PHP programming forum. Ask questions or help people concerning PHP code. Don't understand a function? Need help implementing a class? Don't understand a class? Here is where to ask. Remember to do your homework!
Last point ... and it's not really here or there, but is ther any reason you are POSTing the id, and not just passing it as an argument on the submit URL?
Really? What 'rules' are these, and whats the logic there?
There doesn't seem to be much benefit with POSTing the value. It's still a user supplied variable, so has no more trust than a GET variable.
I'd be interested to know any other reasons, as I've always done it with GET variables and never thought much of it. Might have to have a re-think if there are other reasons.
It's not a matter of trust. It's simply a matter of choosing to have state altering decisions posted so the browser alerts the user if they attempt to do it again accidentally.
Sorry, last post on this ... not meaning to derail this thread.
I generally post back to the same page and do the processing in the code block at the top. On success, I generally make a header() call to go back to either an earlier page or the same page without the URL arguments.

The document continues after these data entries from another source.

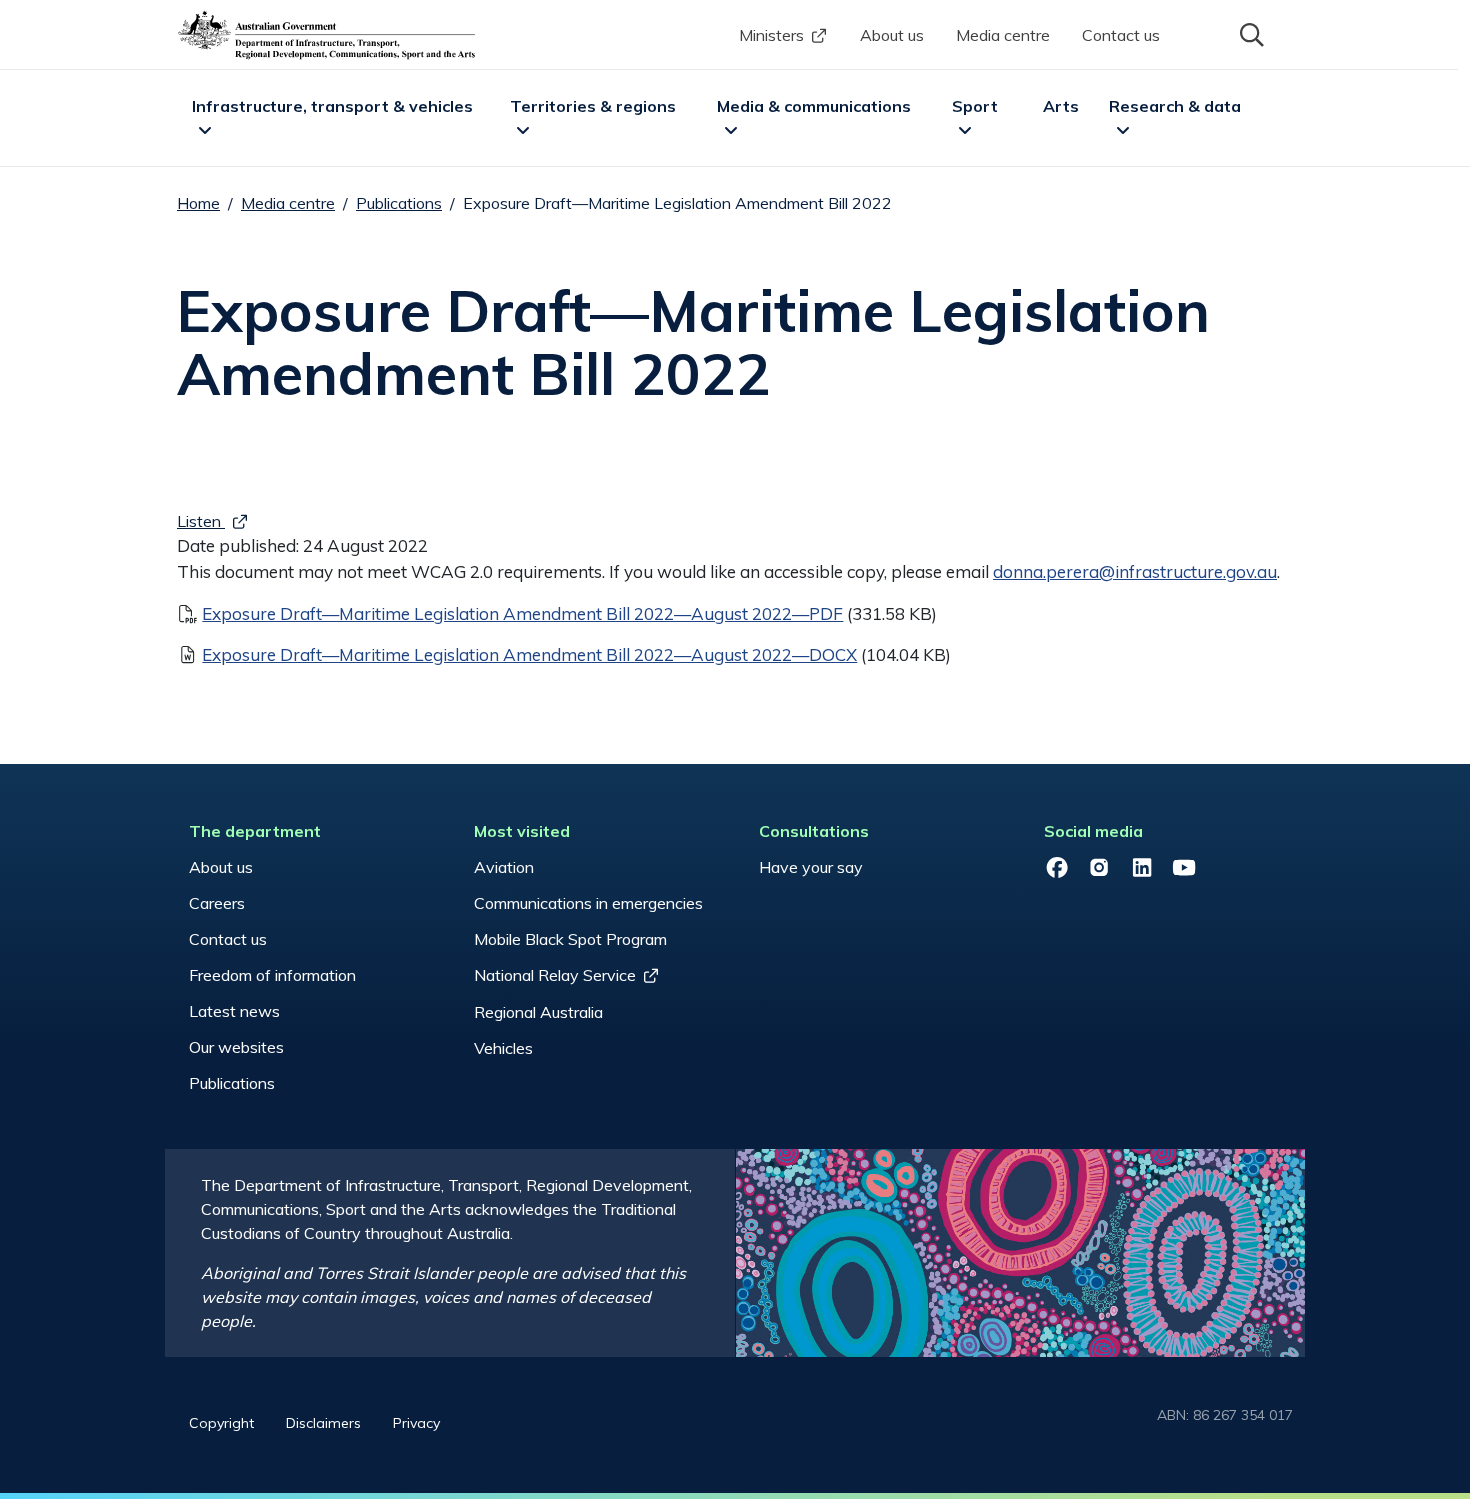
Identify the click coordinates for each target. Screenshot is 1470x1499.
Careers (217, 903)
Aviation (504, 867)
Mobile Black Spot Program (570, 939)
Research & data (1175, 106)
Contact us (1121, 35)
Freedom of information (272, 975)
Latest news (234, 1011)
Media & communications (814, 106)
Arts (1061, 106)
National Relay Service (555, 975)
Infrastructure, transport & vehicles (332, 106)
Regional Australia (538, 1012)
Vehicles (503, 1048)
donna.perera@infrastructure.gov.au (1135, 571)
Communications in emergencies (588, 903)
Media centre (1003, 35)
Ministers (771, 35)
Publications (399, 203)
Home (198, 203)
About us (892, 35)
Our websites (236, 1047)
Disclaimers (323, 1423)
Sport (975, 106)
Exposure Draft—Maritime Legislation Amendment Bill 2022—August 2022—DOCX (529, 654)
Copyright (221, 1423)
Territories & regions (593, 106)
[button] (1250, 33)
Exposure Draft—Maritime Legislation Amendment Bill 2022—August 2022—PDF (522, 613)
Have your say (811, 867)
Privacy (416, 1423)
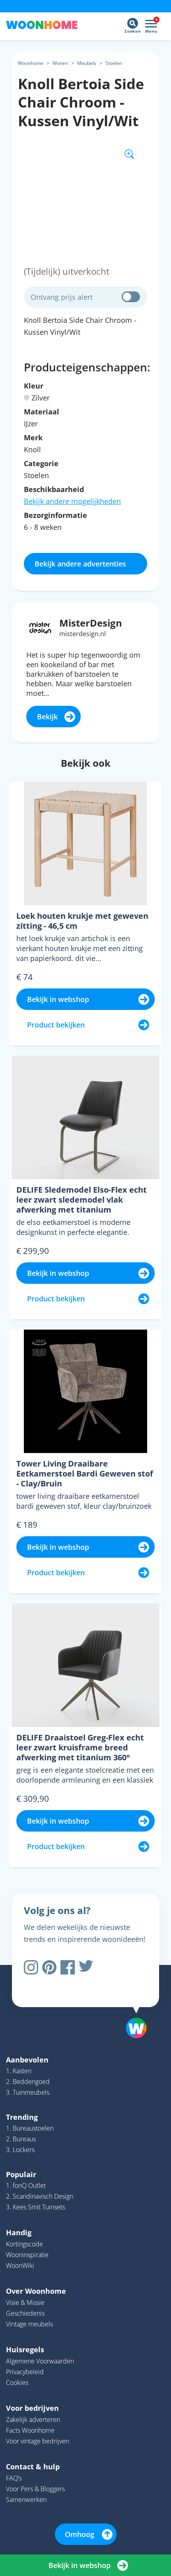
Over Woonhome (36, 2291)
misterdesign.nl (82, 633)
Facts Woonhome (30, 2430)
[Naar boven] (132, 2007)
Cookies (17, 2382)
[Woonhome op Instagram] (31, 1967)
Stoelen (113, 63)
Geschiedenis (25, 2313)
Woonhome (30, 63)
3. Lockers (20, 2149)
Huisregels (25, 2349)
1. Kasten (18, 2070)
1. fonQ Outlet (26, 2185)
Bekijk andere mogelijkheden (72, 501)
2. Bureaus (21, 2139)
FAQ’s (13, 2478)
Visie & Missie (25, 2302)
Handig (18, 2232)
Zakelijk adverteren (33, 2419)
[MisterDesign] (40, 627)
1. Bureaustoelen (30, 2128)
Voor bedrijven (32, 2408)
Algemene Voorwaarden (40, 2361)
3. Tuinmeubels (27, 2092)
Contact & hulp (33, 2466)
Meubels (86, 63)
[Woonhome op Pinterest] (49, 1967)
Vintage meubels (29, 2324)
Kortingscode (24, 2244)
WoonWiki (20, 2265)
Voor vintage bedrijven (37, 2441)
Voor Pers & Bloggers (35, 2488)
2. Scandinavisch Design (39, 2196)
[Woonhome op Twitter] (86, 1967)
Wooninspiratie (27, 2254)
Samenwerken (26, 2499)
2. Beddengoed (28, 2081)
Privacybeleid (25, 2371)
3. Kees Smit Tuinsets (35, 2207)
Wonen (60, 63)
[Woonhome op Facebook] (67, 1967)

From there, hitting back will skip the argumented URL entirely, and refresh will simply refresh the current view. By doing this, don't I bypass this issue anyhow?
Just out of interest, I also do a header redirect after form submits so that form submissions cant be backed into at all. I normally also couple that with form tokens to prevent form re-use if the user does happen to back over the submission and into the form itself.
It's a good point though, and definitely worth some thought.